Sollte es durch einen sich verstärkenden Protektionismus in den USA zu einer Gegenreaktion der Europäischen Union kommen, sprich Handelsbarrieren und einem erschwerten Zugang amerikanischer Unternehmen zum europäischen Markt, müssen sich die europäischen Unternehmen einem geringeren Wettbewerb stellen. In den USA würden sie bei diesem Szenario hingegen Marktanteile verlieren.

FONDS exklusiv: Sehen Sie Gefahren für die Anleihemärkte, wenn die Fed im Dezember ihren erwarteten Zinsschritt setzt?

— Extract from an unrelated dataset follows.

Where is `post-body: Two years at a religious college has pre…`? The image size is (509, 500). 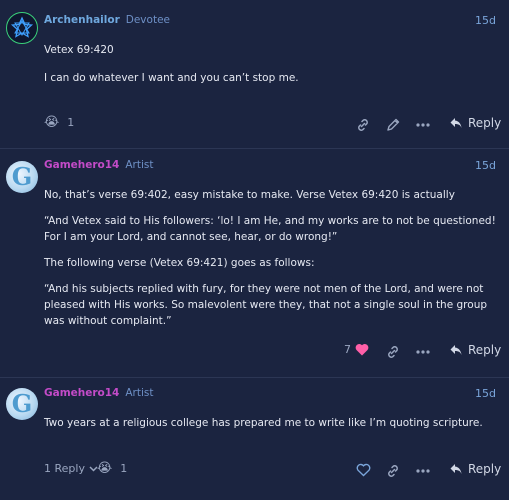
post-body: Two years at a religious college has pre… is located at coordinates (272, 423).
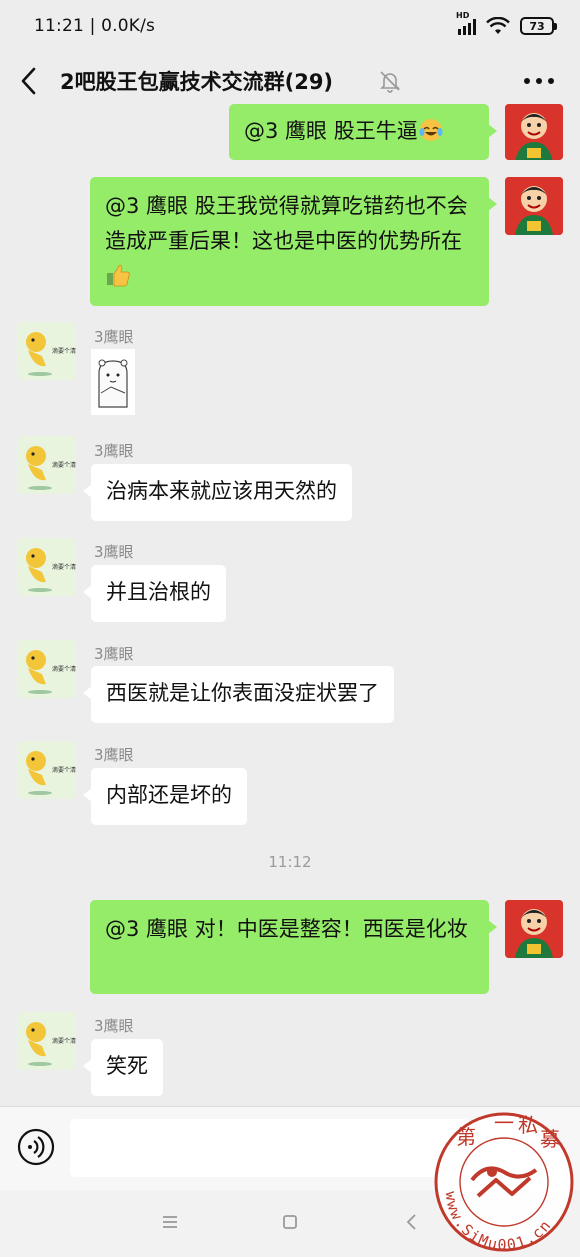 The width and height of the screenshot is (580, 1257). What do you see at coordinates (286, 929) in the screenshot?
I see `message-text: @3 鹰眼 对！中医是整容！西医是化妆` at bounding box center [286, 929].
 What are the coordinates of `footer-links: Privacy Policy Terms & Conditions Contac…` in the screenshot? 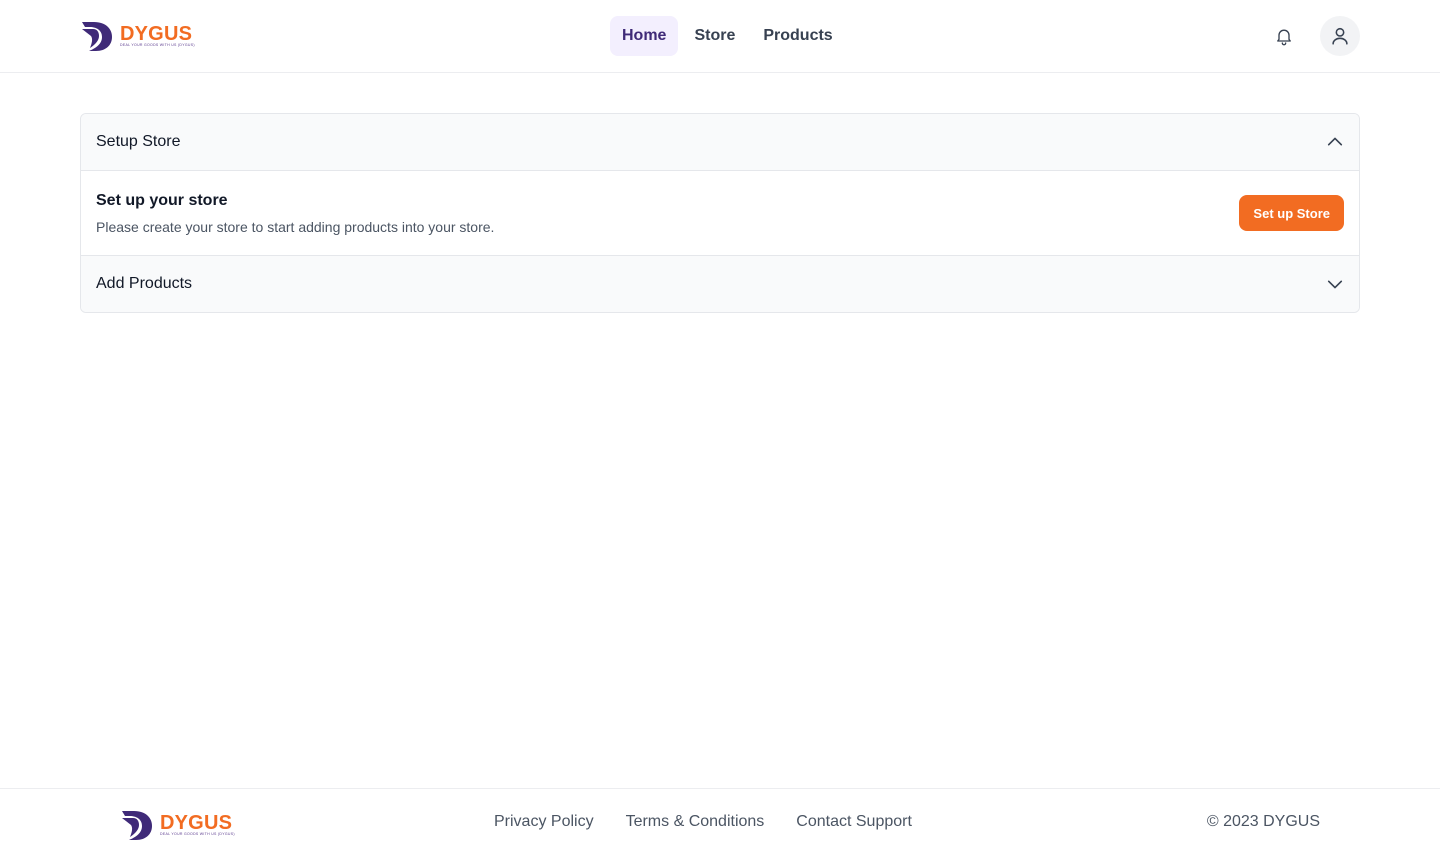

Die große Mehrheit der Marktteilnehmer erwartet eine Zinserhöhung im Dezember, dementsprechend ist sie so gut wie eingepreist und birgt somit keine großen Risiken mehr. Es würde sich ein Rhythmus von einer Erhöhung pro Jahr einstellen. Die Fed wird unserer Meinung nach weiterhin sehr dovish agieren. Und wenn der Zinsschritt kommt, dann handelt es sich immer noch um einen tiefen Zins, da er von 0,25 bis 0,5 Prozent auf vermutlich 0,5 bis 0,75 Prozent erhöht würde. Wichtig ist dann auch, wie der Zinszyklus fortgesetzt wird und ob er in seinem weiteren Verlauf mit den Markterwartungen übereinstimmen wird. Im Laufe des Jahres sind Markterwartungen und Fed Guidance nämlich lange auseinander gelaufen, wobei die Erwartungen des Marktes unter den Prognosen der FOMC-Mitgliedern lagen. Erstaunlicherweise sind in den letzten zwei großen Zinserhöhungszyklen der Fed die Renditen für zehnjährige Treasuries am Ende gefallen. Natürlich entsteht erst eine gewisse Volatilität, aber die Erwartung einer künftig tieferen Inflation sowie schwächeres Wachstum tragen dann dazu bei, dass die Zinskurve sich komplett abflacht.